Polis teşkilatının
yönetici sınıfını oluşturan Polis Koleji ve
Polis Akademisi mezunları ile mesleğe sınavla giren polis memurları,
komiser, başkomiser, amir ve müdür olma planlarını, mesleki
gelişimlerine göre yapıyorlar.
Mesleki kurs ve seminerler, özel eğitimler ve kişisel gelişim çabalarıyla teşkilat içinde açılan sınavlara hazırlanan memurlar, adım adım
kariyer yapmaya çalışıyorlar. Ancak
terfi sisteminin kadro yetersizliği nedeniyle ağır işlemesi, gelinen her bir üst düzeyde alınacak
maaş farkının çok yüksek olmaması memurların hevesini ve moralini kırıyor. Örneğin akademili bir komiser yardımcısı, kendisine en iyi ihtimalle 20 yıl sonra il
emniyet müdürü olma hedefi koyabiliyor.
İKİ DİL BİLEN KARAKOL AMİRİ!
Ancak görevinde başarılı olmak, yurtdışında eğitim görmek, iki
yabancı dil bilmek kariyer için bazan yeterli olmuyor. Görüştüğümüz teşkilat mensupları,
tayinlerde, siyasetçilerin hemşehrilik kaygılarıyla yaptırdığı tasarrufların, adam kayırmaların ve kişisel husumetlerin, başarı kriterinin önüne geçtiği yönünde görüş bildiriyor.
Yurtdışında eğitim görmüş, yabancı dil bilen, doktora yapan ve önemli görevler bekleyen parlak teşkilat mensuplarının, semt
karakollarında
nöbet sistemi ile çalıştıklarına rastlamak da mümkün. Bu durumdaki emniyet personeli, kendisine değer verilmediğini gördüğünde, özel sektörde rahatlıkla
iş imkanı bulabildiği için çok geçmeden
istifa ediyor ve meslek değiştiriyor.
POLİSİN KABUSU: SÜRGÜN
Polisleri en çok tedirgin eden konulardan biri de zamansız tayinler. Bir polis memurunun,
emekli olana kadar en az bir kez 'şark görevi'ne gitmesi gerekiyor. Şark hizmeti,
bölgenin durumuna göre 2 ve 4 yıl olarak yapılıyor. Teşkilatta hiç şark görevine gitmeden emekli olan polislerin varlığının bilinmesi, bu görevi yapan polisleri mutsuzluğa iten etkenlerden biri.
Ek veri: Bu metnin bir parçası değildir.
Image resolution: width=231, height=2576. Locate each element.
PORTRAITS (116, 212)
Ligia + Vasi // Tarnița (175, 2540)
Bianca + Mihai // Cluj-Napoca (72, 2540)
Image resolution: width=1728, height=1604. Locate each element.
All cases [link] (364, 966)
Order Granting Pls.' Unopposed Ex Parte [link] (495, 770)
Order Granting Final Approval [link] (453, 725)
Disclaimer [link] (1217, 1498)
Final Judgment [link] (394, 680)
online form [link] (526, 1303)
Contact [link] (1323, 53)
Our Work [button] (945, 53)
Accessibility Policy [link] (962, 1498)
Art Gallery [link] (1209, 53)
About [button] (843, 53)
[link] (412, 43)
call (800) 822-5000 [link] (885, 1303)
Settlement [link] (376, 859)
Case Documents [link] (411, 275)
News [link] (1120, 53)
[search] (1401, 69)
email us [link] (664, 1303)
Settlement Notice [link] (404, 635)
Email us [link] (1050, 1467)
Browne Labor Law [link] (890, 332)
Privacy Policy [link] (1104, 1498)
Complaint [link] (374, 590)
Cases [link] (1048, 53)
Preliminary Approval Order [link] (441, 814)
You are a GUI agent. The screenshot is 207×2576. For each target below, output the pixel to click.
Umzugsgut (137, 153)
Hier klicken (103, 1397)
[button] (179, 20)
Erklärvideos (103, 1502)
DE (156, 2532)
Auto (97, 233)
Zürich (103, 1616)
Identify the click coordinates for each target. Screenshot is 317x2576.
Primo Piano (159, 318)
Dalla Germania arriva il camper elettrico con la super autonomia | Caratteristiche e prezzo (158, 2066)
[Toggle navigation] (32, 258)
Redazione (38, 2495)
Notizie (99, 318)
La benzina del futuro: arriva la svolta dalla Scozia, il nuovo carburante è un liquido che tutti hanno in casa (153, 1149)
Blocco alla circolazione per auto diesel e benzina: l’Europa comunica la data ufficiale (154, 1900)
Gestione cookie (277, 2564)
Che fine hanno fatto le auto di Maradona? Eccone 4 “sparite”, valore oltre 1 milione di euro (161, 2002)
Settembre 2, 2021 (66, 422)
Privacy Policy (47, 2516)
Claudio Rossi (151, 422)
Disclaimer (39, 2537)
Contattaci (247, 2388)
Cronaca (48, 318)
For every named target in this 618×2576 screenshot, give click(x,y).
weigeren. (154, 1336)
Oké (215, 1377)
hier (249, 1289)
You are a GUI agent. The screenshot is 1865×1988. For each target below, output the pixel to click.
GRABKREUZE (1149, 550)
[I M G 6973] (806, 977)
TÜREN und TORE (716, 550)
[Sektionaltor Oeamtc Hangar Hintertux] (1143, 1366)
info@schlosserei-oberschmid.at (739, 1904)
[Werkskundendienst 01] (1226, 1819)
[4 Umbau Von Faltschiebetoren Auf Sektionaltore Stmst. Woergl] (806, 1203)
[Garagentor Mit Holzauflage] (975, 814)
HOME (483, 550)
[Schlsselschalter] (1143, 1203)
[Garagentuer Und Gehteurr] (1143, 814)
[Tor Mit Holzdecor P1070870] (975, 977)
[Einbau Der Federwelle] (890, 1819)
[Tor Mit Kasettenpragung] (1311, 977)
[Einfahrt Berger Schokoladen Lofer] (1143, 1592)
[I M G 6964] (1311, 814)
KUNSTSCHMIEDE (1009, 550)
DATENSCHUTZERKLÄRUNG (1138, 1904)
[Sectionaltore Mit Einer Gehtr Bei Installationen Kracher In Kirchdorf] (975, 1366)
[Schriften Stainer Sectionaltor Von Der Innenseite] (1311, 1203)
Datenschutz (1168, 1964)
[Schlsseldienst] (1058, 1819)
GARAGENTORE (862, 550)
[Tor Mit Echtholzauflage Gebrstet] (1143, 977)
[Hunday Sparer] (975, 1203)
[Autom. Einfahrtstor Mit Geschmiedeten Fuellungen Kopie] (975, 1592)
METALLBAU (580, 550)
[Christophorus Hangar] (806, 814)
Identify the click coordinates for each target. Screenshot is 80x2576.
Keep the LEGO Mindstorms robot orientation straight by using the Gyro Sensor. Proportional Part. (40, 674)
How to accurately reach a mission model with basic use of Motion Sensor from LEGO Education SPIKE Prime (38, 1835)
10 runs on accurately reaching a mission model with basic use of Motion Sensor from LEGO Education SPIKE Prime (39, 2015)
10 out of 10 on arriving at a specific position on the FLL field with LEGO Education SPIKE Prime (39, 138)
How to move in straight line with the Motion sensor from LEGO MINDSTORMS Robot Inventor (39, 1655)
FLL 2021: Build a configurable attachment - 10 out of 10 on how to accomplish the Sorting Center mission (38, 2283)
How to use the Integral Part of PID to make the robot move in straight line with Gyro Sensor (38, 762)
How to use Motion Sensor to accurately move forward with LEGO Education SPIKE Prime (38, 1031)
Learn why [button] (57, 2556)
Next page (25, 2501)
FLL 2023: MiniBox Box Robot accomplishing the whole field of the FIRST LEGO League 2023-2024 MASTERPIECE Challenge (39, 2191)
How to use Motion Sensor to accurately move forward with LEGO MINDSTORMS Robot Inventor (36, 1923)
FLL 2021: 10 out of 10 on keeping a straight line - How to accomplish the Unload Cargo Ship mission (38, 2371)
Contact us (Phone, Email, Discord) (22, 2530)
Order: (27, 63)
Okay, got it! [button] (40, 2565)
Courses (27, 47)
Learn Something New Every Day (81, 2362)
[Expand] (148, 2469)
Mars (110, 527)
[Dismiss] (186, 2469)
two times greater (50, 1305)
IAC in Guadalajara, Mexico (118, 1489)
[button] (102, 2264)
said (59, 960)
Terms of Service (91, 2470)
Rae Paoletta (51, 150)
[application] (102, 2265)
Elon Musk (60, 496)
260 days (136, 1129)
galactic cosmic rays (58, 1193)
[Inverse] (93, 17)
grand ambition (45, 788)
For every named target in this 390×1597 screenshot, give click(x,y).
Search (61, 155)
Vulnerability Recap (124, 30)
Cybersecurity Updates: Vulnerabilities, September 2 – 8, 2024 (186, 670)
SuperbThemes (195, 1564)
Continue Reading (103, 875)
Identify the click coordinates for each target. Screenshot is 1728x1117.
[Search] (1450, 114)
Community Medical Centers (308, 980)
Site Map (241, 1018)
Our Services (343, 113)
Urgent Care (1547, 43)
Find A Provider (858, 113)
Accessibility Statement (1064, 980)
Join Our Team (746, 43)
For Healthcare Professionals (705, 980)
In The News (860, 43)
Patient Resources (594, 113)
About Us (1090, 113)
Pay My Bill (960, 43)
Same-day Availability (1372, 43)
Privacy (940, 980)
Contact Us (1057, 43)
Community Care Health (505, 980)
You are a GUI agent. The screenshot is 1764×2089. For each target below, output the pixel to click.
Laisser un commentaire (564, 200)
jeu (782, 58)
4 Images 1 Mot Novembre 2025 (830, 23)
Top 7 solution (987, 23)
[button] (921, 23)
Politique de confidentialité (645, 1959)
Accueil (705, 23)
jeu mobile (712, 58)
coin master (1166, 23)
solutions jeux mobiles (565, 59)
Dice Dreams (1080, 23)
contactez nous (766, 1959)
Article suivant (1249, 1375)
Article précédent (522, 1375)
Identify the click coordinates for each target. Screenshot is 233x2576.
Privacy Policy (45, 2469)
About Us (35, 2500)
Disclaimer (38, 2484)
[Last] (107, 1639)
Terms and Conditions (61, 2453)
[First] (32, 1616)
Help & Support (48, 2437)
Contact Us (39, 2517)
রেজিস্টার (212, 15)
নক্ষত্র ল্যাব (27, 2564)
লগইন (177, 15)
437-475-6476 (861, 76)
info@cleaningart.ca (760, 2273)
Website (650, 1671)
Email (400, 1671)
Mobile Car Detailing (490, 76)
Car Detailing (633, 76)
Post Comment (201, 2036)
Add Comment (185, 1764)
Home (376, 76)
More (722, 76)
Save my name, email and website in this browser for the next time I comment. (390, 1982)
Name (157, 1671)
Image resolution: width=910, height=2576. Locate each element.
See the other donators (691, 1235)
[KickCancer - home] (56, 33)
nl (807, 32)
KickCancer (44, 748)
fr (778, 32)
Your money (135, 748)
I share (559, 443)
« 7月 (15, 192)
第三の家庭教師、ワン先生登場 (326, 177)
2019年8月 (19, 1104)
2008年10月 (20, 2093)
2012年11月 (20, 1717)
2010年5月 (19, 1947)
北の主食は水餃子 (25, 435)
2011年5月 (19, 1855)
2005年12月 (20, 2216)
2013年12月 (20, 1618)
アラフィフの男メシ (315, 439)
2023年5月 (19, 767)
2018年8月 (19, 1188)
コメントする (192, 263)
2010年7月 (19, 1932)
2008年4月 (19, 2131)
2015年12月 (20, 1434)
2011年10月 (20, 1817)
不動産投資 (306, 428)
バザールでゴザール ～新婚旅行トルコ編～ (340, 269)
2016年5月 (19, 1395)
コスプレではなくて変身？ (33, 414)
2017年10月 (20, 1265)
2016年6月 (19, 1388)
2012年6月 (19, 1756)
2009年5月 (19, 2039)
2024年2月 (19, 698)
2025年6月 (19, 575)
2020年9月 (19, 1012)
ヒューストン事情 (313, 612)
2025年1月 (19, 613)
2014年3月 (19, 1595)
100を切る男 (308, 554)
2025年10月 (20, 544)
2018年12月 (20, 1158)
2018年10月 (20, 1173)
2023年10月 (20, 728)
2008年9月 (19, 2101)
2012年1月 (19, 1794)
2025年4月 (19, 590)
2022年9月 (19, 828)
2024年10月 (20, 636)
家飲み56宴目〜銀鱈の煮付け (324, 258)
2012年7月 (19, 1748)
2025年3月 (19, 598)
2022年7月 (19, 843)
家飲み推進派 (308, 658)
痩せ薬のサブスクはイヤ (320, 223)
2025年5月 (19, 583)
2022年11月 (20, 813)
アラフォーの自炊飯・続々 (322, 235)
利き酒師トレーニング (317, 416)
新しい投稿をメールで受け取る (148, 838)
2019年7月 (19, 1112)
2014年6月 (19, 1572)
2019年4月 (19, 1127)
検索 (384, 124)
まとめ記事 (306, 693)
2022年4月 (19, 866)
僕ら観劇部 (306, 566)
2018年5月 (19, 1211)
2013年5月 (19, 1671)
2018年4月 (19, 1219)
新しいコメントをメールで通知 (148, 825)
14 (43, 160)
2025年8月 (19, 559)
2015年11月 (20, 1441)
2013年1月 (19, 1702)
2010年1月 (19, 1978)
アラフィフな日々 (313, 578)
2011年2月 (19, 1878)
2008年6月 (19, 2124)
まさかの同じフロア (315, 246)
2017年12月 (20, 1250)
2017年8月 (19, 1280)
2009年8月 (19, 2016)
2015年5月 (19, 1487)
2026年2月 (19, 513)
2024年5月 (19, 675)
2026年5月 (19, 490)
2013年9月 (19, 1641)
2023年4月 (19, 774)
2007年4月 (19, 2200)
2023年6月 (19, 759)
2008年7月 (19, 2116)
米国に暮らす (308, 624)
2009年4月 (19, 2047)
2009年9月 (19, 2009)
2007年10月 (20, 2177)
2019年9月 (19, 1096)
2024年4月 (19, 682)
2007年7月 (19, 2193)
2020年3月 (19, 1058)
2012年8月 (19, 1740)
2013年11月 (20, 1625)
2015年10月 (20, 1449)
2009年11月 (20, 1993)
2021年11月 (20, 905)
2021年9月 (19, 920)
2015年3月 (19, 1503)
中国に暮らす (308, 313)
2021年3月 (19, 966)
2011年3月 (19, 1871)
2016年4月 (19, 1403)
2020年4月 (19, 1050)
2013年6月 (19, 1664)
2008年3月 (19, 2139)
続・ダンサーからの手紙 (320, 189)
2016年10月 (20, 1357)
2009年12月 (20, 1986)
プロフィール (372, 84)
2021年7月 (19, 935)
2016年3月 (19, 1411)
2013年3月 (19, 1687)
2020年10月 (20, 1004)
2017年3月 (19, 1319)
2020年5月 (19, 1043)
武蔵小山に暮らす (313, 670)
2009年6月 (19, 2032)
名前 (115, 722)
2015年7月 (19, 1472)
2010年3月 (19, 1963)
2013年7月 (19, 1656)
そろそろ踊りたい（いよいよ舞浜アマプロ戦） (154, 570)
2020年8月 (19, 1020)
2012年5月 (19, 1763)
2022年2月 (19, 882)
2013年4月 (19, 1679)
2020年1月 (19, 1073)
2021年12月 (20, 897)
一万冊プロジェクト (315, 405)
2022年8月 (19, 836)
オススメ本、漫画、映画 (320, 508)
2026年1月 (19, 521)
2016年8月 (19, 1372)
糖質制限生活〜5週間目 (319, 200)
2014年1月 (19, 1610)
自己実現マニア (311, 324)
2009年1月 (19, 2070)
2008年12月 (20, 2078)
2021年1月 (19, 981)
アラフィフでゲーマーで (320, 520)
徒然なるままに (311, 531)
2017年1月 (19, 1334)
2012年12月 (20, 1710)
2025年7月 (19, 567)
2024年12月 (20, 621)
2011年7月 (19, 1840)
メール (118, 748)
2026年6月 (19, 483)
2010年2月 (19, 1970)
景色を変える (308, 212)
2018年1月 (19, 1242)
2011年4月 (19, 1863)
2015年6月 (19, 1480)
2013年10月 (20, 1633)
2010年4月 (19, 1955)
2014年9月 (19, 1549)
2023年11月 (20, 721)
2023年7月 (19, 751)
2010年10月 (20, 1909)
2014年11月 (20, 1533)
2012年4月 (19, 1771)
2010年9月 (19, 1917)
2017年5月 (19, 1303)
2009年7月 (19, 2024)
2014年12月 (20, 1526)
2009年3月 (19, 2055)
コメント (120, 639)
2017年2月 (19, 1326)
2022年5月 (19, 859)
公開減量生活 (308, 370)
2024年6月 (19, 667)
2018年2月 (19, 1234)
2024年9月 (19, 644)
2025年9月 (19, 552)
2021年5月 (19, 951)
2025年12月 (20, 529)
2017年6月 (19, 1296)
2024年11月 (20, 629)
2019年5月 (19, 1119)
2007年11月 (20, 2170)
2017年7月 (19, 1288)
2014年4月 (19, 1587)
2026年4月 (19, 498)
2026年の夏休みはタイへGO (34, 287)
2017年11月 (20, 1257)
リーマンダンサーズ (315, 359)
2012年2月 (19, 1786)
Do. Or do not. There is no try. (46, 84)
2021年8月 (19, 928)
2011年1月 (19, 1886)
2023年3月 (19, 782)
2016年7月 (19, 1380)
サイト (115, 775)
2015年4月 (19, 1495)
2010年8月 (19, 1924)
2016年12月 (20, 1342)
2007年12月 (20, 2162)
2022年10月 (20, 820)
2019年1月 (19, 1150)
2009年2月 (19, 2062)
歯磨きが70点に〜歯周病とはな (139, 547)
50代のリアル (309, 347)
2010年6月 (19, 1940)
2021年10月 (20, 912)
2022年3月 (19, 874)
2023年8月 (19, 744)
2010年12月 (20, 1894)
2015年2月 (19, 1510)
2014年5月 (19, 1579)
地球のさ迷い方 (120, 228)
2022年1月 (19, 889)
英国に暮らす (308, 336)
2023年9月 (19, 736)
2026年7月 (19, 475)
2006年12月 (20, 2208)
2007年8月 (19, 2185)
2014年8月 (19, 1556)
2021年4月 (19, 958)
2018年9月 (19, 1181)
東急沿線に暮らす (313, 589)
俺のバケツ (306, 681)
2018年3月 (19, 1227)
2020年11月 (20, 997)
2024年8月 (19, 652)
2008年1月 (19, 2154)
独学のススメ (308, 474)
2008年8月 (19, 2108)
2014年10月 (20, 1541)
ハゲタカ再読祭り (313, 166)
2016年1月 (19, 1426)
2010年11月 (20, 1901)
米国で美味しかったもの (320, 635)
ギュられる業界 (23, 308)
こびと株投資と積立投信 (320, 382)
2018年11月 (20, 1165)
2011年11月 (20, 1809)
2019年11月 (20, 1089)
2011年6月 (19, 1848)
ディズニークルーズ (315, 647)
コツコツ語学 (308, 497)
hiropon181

Rutin polis operasyonlarında hakkında şikayet yapılan polis, adli ve idari
soruşturma görüyor. Müfettişlerin görüşü doğrultusunda, soruşturma yiyen polisler, Doğu'ya ya da illerde en zor nöbet yeri olarak bilinen noktalara tayin ediliyor. Polis, bu süre zarfında, aklansa bile terfi edemiyor, ek ödenekler alamıyor, yurtdışı göreve atanmıyor, terfi ve meslek kurslarına katılamıyor hatta açığa alınanlar bile oluyor. Boğaz köprüleri, bölge
trafik ve hassas koruma şubeleri, İstanbul'da görev yapan polislerin en büyük kabuslarının başında geliyor.
Teşkilat yeniden yapılanmalı
Polis memurları, Emniyet Teşkilatı Disiplin Tüzüğü'nün değişmesini istiyor Emniyet mensupları ve akademisyenler, bu sorunun "yasal"
düzenleme gerektirdiği düşüncesinde. Uygulayıcıların kişisel tavırlarından kaynaklanan bu sorunların, uygulayıcının inisiyatif kullanma yetkisini
disiplin altına alan düzenlemelerle ortadan kaldırılabileceği belirtilirken, bunun Emniyet Teşkilatı'nın ve teşkilata ilişkin yasal düzenlemelerin elden geçirilmesi ve yeniden yapılmasıyla sağlanabileceğini kaydediyorlar.
Kanunlar ihtiyaca
cevap vermeli
Halen yürürlükte bulunan Emniyet Teşkilatı Kanunu ve Polis Vazife ve Selahiyetleri Kanunu gibi düzenlemelerin 1930'lu yılların anlayışına göre düzenlendiğini belirten emniyet çalışanları, bu kanunların günün ihtiyaçlarına cevap veremediğini savunarak, özlük hakları, tayin ve terfi konularında yeni
kanuni düzenlemeler yapılmasını istiyorlar. Özellikle 657 sayıl
Devlet Memurları Kanunu ile diğer memurlara verilen haklardan yararlanmayı bekleyen polis memurları, Emniyet Teşkilatı Disiplin Tüzüğü'nün de değişmesi gerektiğini vurgulayarak, tüzüğe göre eşiyle tartışan polise bile ceza verilebildiğine dikkati çekiyorlar.